Your instructions: Copy out, from the data below, each line in which the word "computer" occurs.

Collected data:

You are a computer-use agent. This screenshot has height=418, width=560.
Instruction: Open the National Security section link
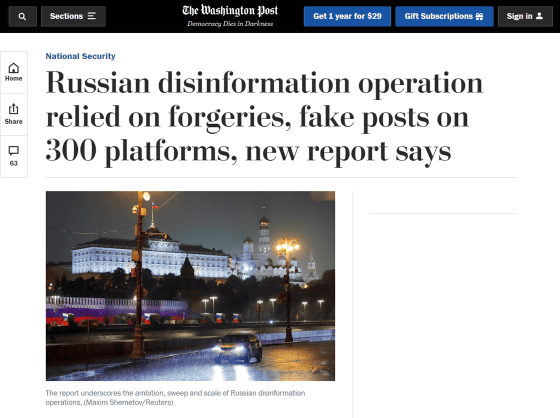pyautogui.click(x=80, y=56)
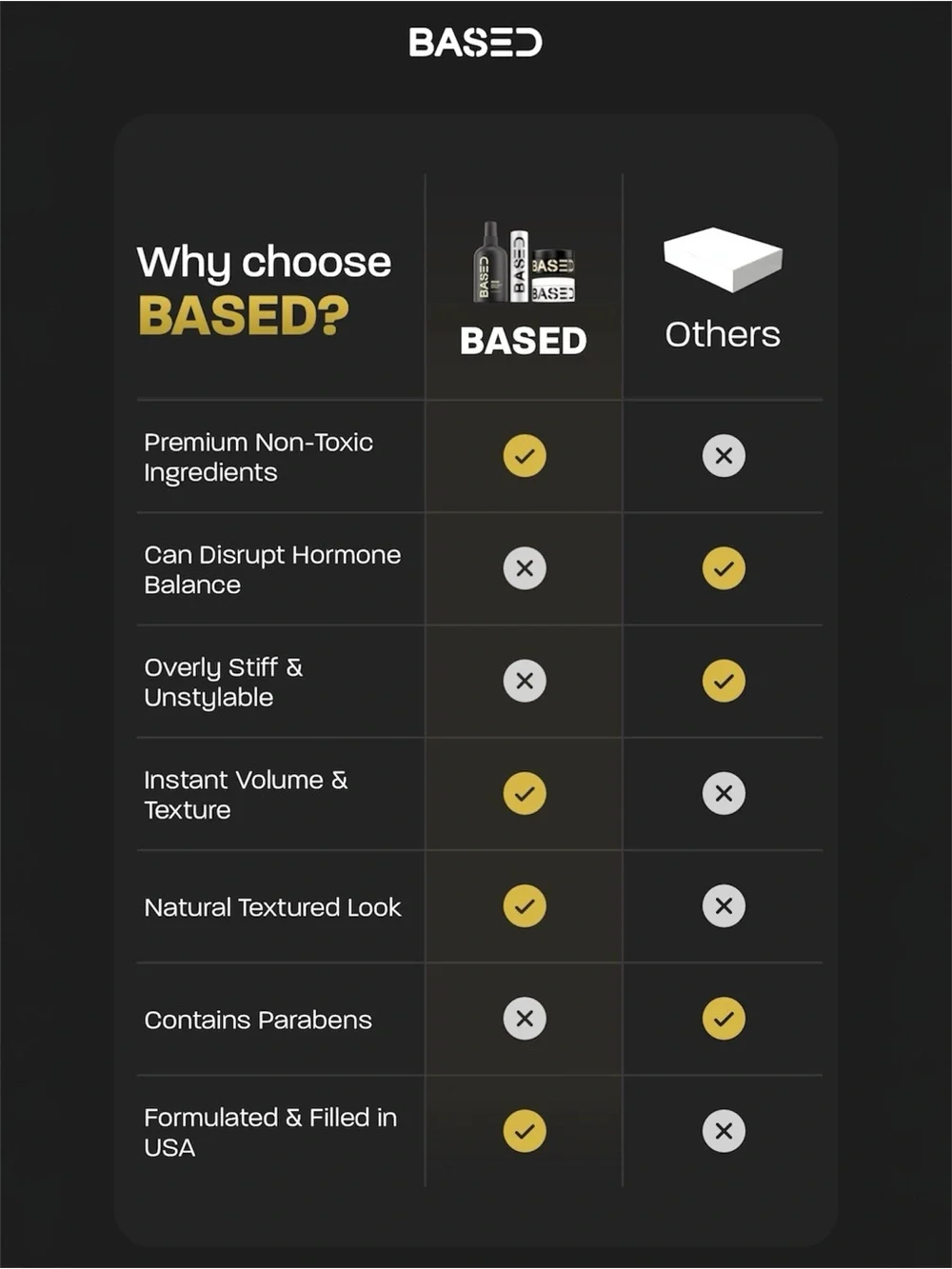This screenshot has height=1269, width=952.
Task: Click BASED X icon for Contains Parabens
Action: pyautogui.click(x=525, y=1019)

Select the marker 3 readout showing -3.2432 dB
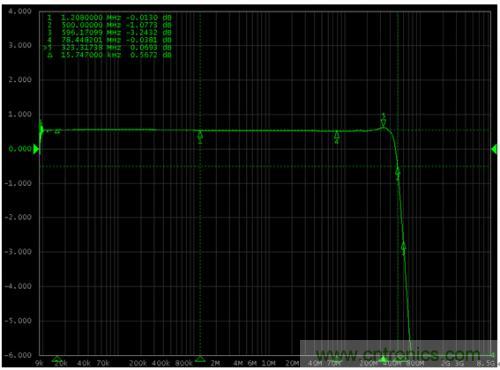click(x=110, y=32)
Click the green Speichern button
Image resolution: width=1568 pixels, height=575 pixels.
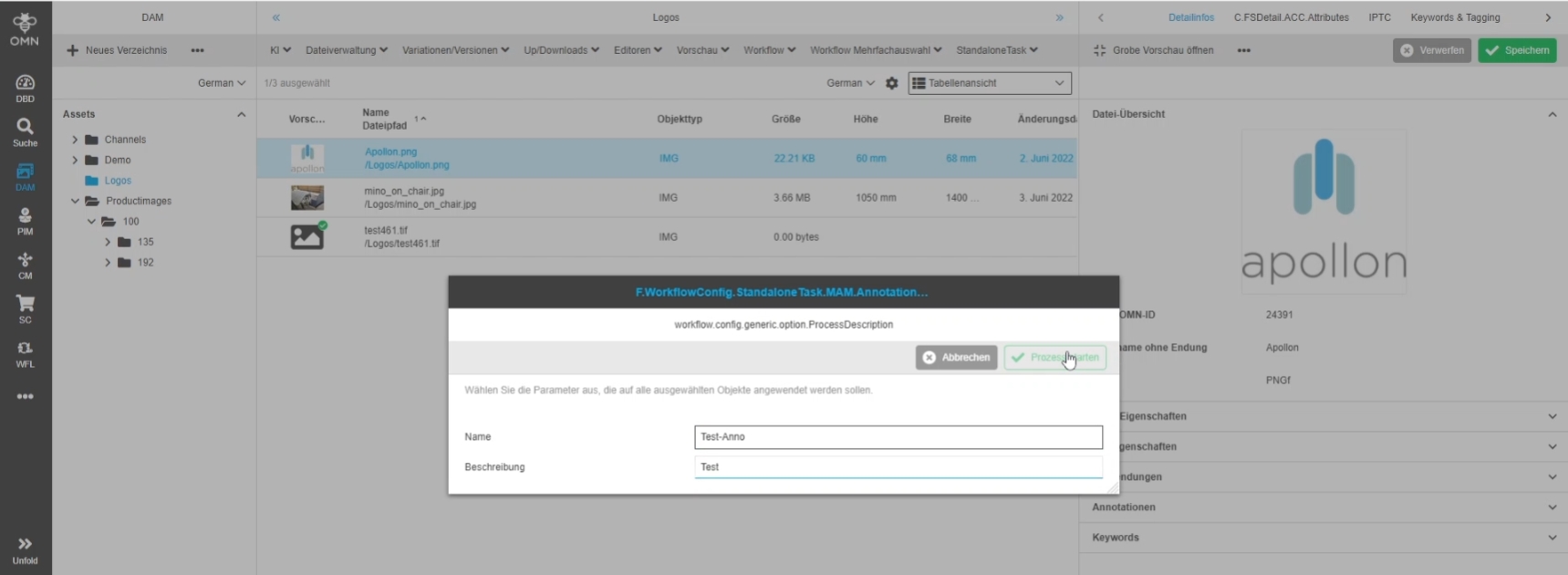click(x=1516, y=50)
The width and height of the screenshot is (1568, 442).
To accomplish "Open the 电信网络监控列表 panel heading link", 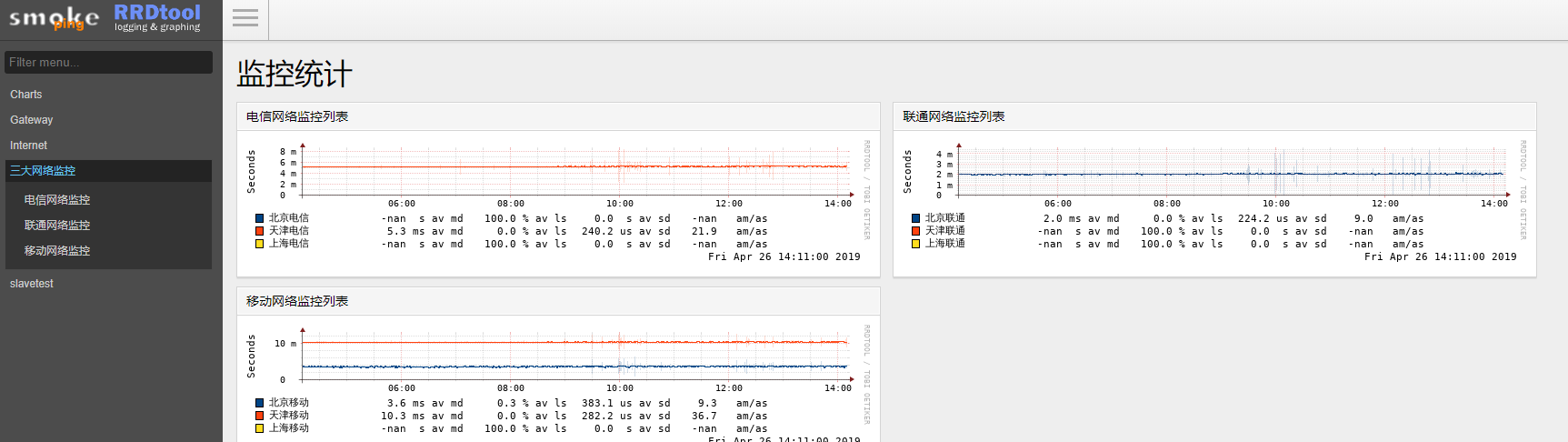I will pos(297,116).
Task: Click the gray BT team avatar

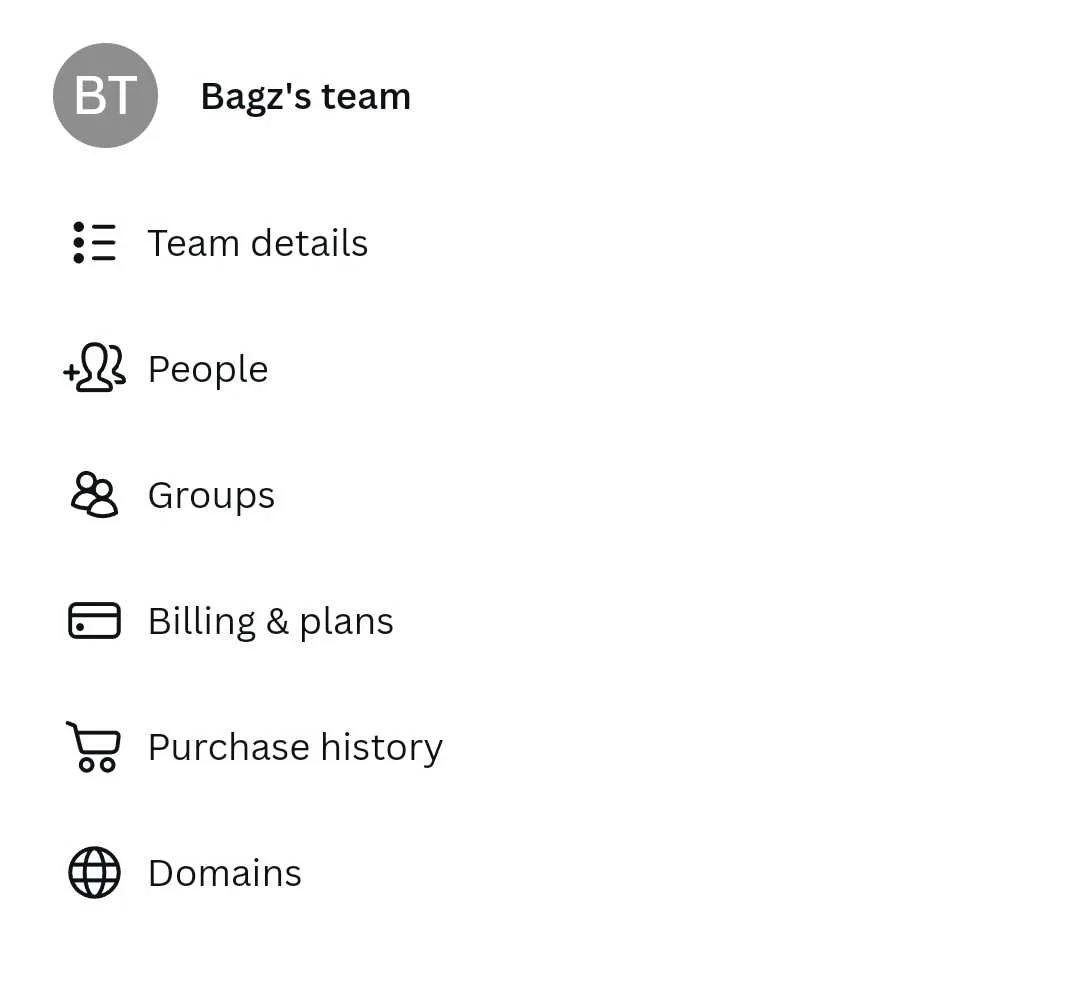Action: [105, 95]
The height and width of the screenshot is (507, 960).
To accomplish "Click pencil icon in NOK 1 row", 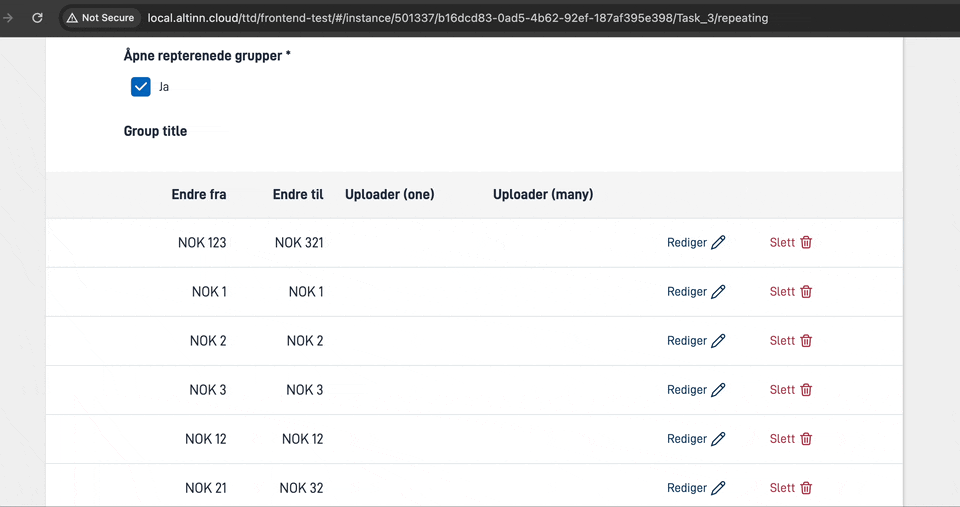I will coord(718,292).
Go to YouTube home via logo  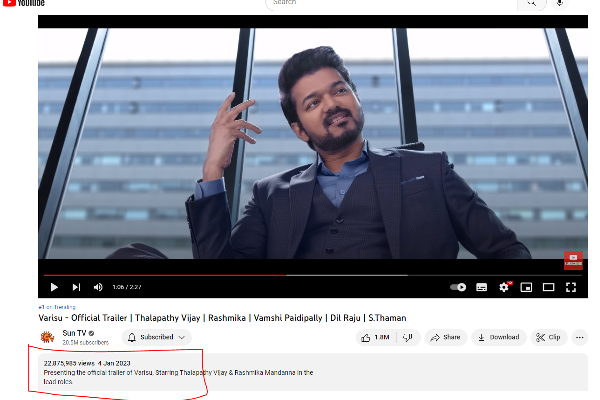click(x=25, y=3)
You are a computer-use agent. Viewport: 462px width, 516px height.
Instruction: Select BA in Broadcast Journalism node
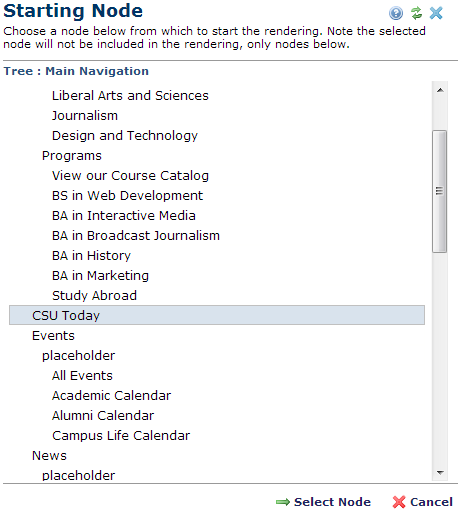pos(136,235)
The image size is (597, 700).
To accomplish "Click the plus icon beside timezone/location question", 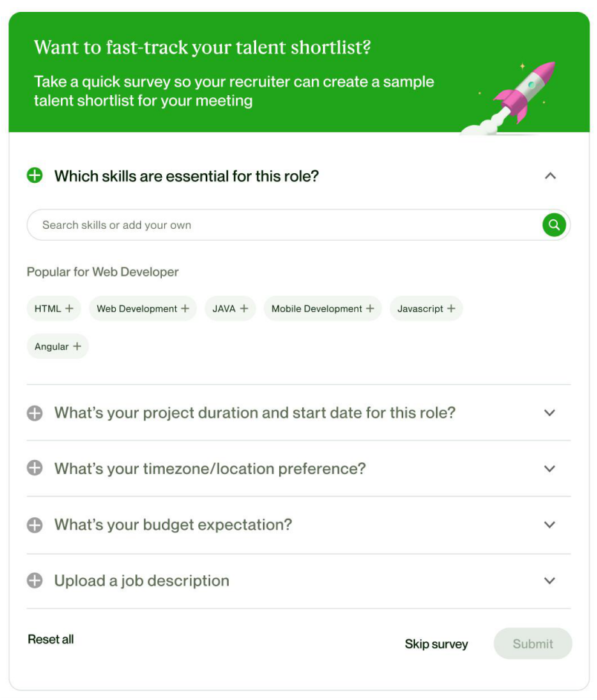I will click(x=35, y=468).

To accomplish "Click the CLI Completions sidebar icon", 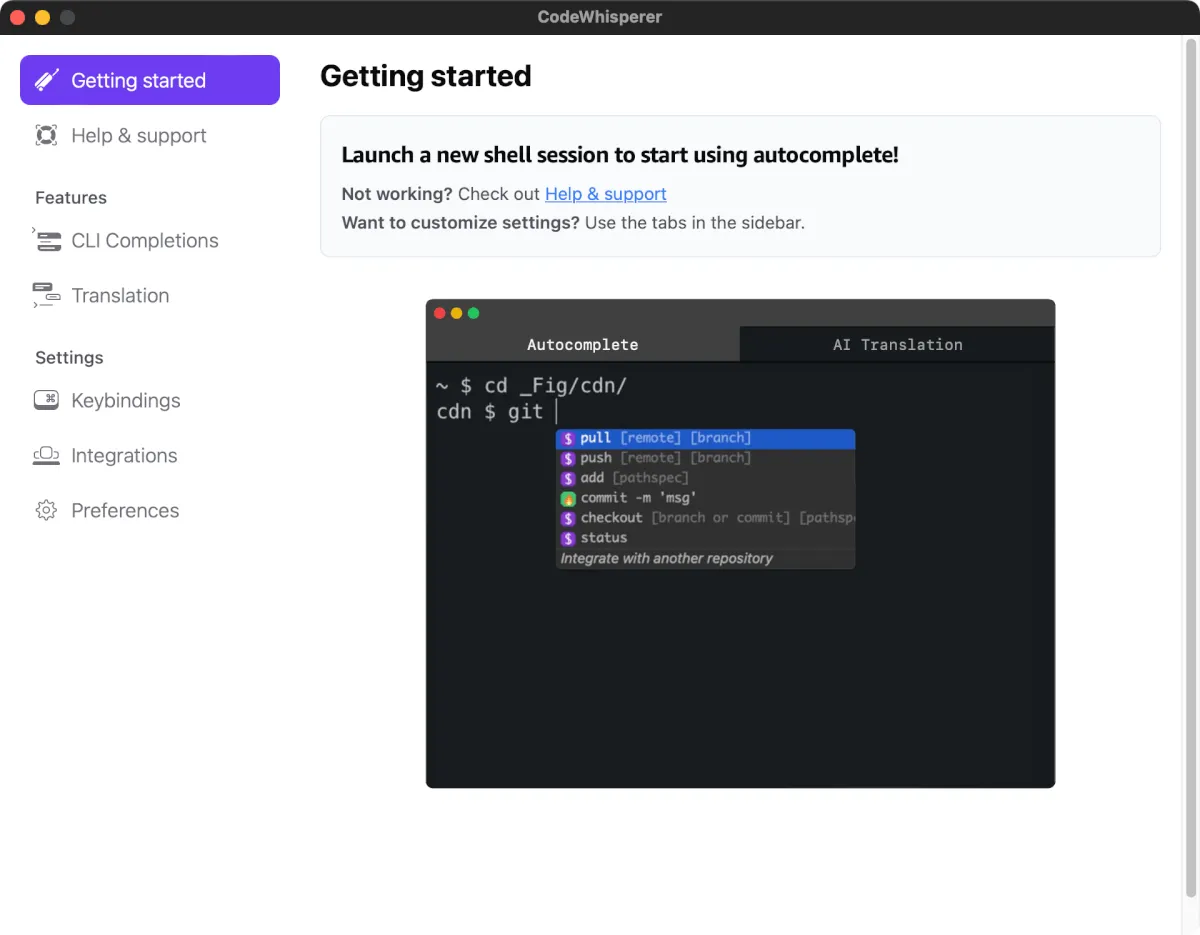I will click(x=47, y=240).
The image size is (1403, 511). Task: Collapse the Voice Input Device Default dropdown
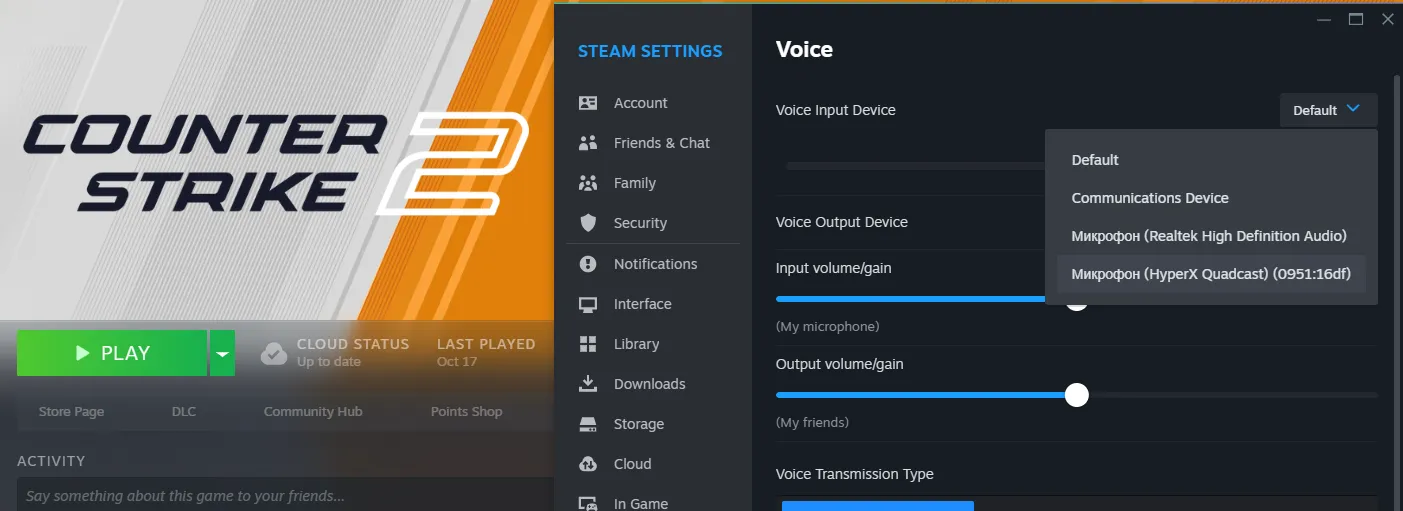(x=1328, y=110)
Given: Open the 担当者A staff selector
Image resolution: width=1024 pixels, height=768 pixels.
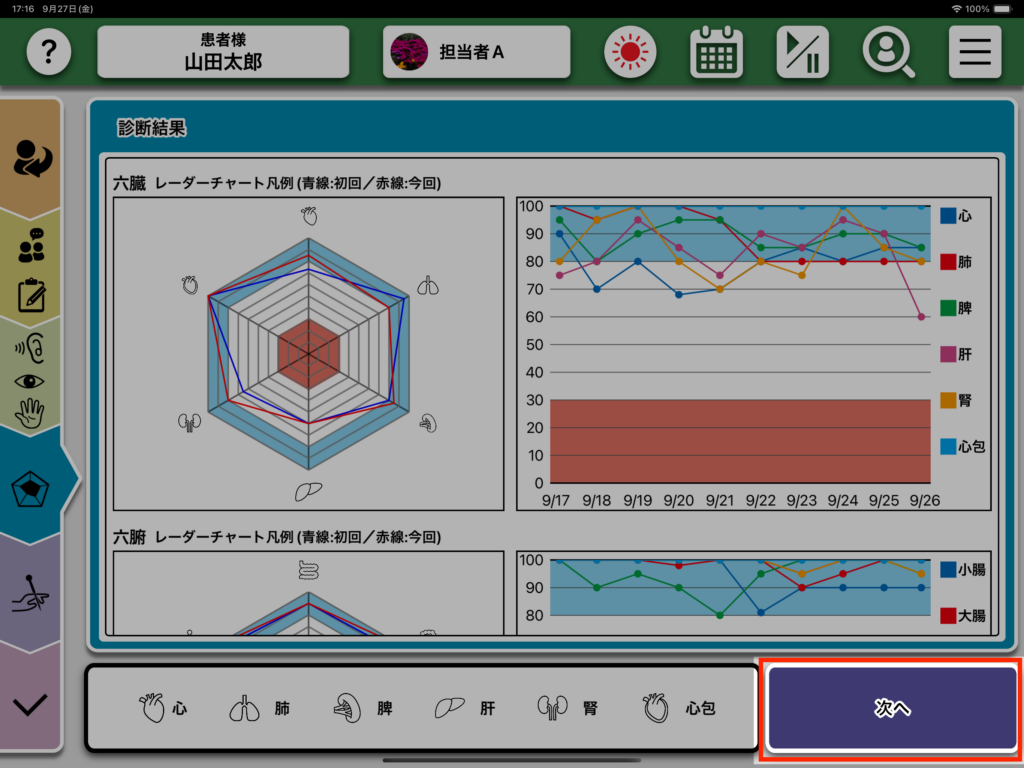Looking at the screenshot, I should point(476,52).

Your response:
You are a computer-use agent. This screenshot has height=418, width=560.
You are a computer-use agent. Viewport: 462px width, 516px height.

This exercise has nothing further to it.